We’re running into a tricky issue with our workflows. When a child workflow fails, the parent workflow keeps running, which is what we expect (we do not rethrow). However, the parent workflow’s activities just stop working. It still handles signals and processes code, but it gets stuck when it hits any activity.

Here’s a quick rundown:

  • We’re using the TypeScript SDK on Temporal Cloud.
  • The child workflow fails due to a 3rd party API issue. We catch the error, log it, and move on without re-throwing it.
  • After this, when the parent workflow gets signaled, it hangs when it reaches an activity.
  • Also, we’ve noticed that the signals we sent are being retried every 10 minutes. The weird part is, there’s nothing in the Temporal console showing this retry behavior.

Here’s a code snippet of how we’re handling the child workflow:

try {
  wf.executeChild(startInvoiceStatusCheckV3, {
    workflowId: createInvoiceStatusCheckWorkflowId({
      referenceId: invoiceToApprove.invoice.invoice.paymentReference,
    }),
    args: [{ data: invoiceToApprove }],
  });
} catch (err) {
  state.runningTask = null;
  logger.error(`Error in invoice status check workflow: ${err}`);
  // do nothing, this is expected
}

Note, if we reset the workflow its fine. but we got like 200+ workflows running with this issue (child workflow failed).

What could be the issue?

Thank you!

here is a screenshot of our logs, where we see the signals being retried every 10 minuts.

Hi @EdwinN1337

We’re using the TypeScript SDK on Temporal Cloud.

Please open a ticket and we can look into it, sharing the workflowid and namespace (or the workflow URL)

  • After this, when the parent workflow gets signaled, it hangs when it reaches an activity.

I guess something in the signal handler throws that error, making it impossible for the execution to progress. hence the WorkflowTaskFailed. You can use workflow replay to debug it.

If you want to share the code and/or the workflow history we can look into it.

  • Also, we’ve noticed that the signals we sent are being retried every 10 minutes. The weird part is, there’s nothing in the Temporal console showing this retry behavior.
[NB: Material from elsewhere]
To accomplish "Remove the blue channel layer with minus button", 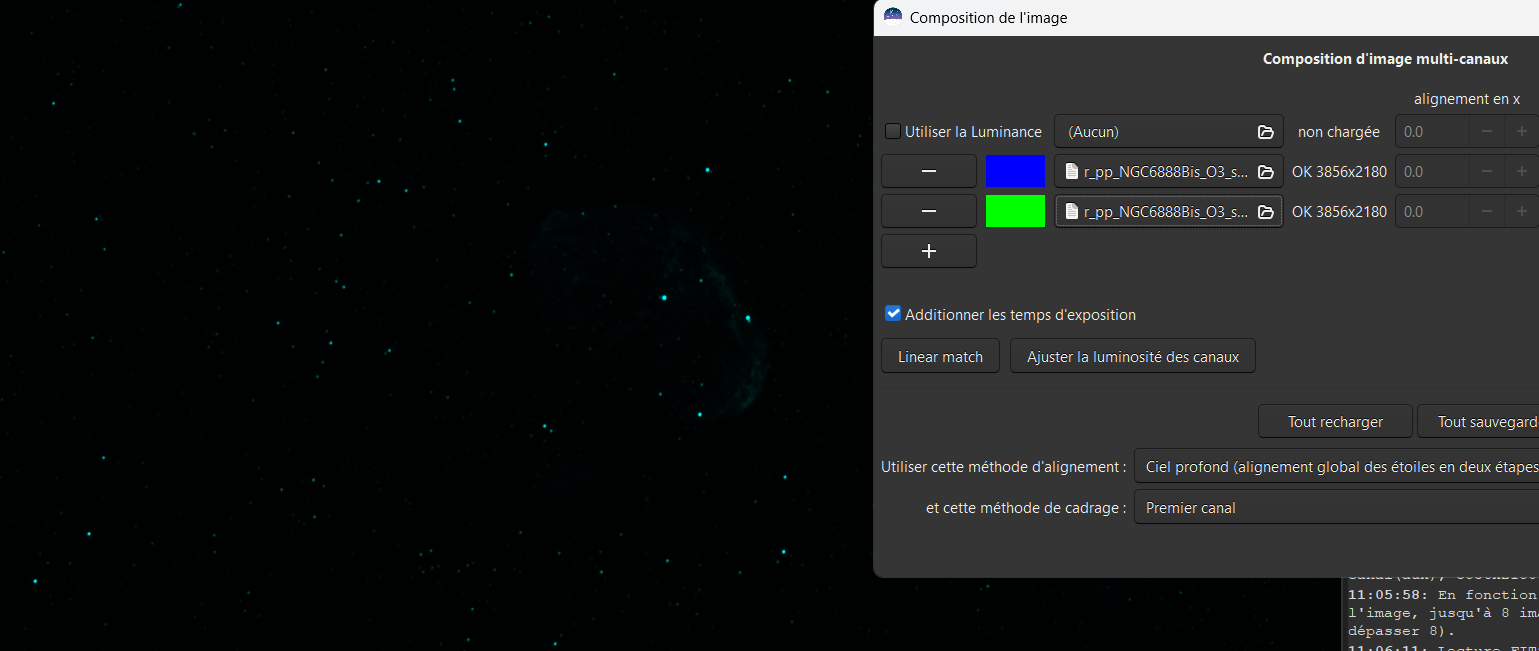I will [928, 172].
This is due to the WorkflowTaskFailed. By design, the server will reschedule WorkflowTaskFailed, which allows fixing the code without losing execution state.

Antonio

for the record, the topic is being discussed here Slack

Thanks for the help!

The issue was an unhandled promise rejection. Unhandled rejections are terminate the Node process. We had the wf.executeChild inside a try/catch block without await, which doesn’t catch the error as expected. Instead, we should have used .catch() on the promise itself to handle the rejection properly and prevent the workflow to fail every time it received a signal.

1 Like